What I need to do is learn the other “love languages” and incorporate those into daily use. Learning what my coworkers and friends and family need instead of focusing on what I need is hopefully how I’m going to make my relationships just that much better!  Because really, isn’t that what we should all work on? Making our relationships with the important people in our lives the best that they can be?

Anyway, I challenge you to find out what your love language is, and then think about the other important people in your life – your friends, family, significant others – and really try to “speak” their love language for a while.  It may not seem much to you, but it’ll make all the difference in the world to them.

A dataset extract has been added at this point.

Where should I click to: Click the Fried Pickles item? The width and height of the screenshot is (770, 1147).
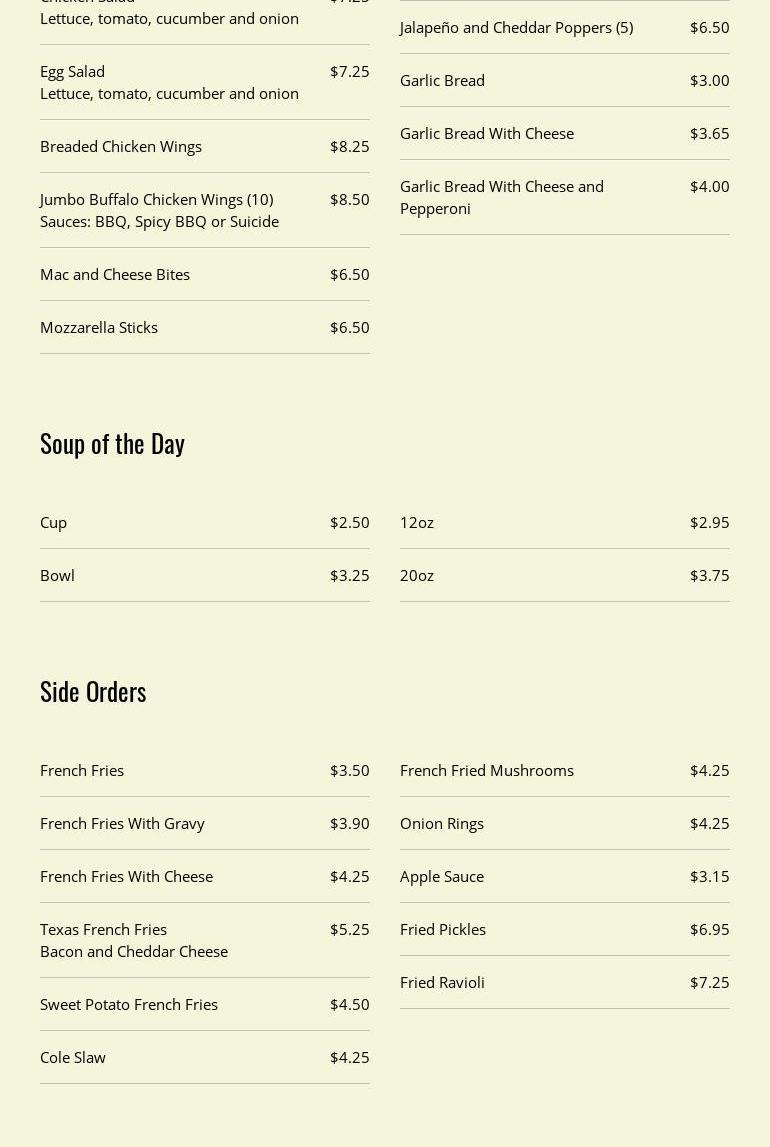443,929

Things I think about when alone at work

There are many nights during the week where I am, by far, the last one at work.  I work at a 43,000 square foot facility that has two separate buildings, and so as the last one there, it’s my responsibility to make sure everything is shut down and turned off and locked up tight for the evening.  As I walk through our warehouses, which are big and echo-y and creepy, there are quite a few different thoughts that run through my head. Listed in no particular order:

1) Gosh, it’s amazing what I can get done when no one else is here! (Anyone in that office can verify that my work doesn’t get done during normal business hours, just because of the random requests I get all day).

2) I hope someone locked the front door so no crazies can get in. (You should see some of the people that walk by our building some days.)

3) What would I do if a crazy actually did get in? (Probably cry and hide in the racks. This is why my receptionist keeps a scalpel in her pen holder.)

4) I hope that the one lone biotech guy in the other building doesn’t decide to go postal and kill me while we’re the only two people in this giant building. (It happens a lot that we’re the last two left. Sometimes I worry.)

5) I hope the ghost doesn’t show herself to me tonight. (Some of my coworkers have seen an old woman wandering our building. I respectfully decline to comment.)

6) Why do I hear footsteps? (Oh wait, that’s just my footsteps echoing on the concrete. That freaks me out more often than it should.)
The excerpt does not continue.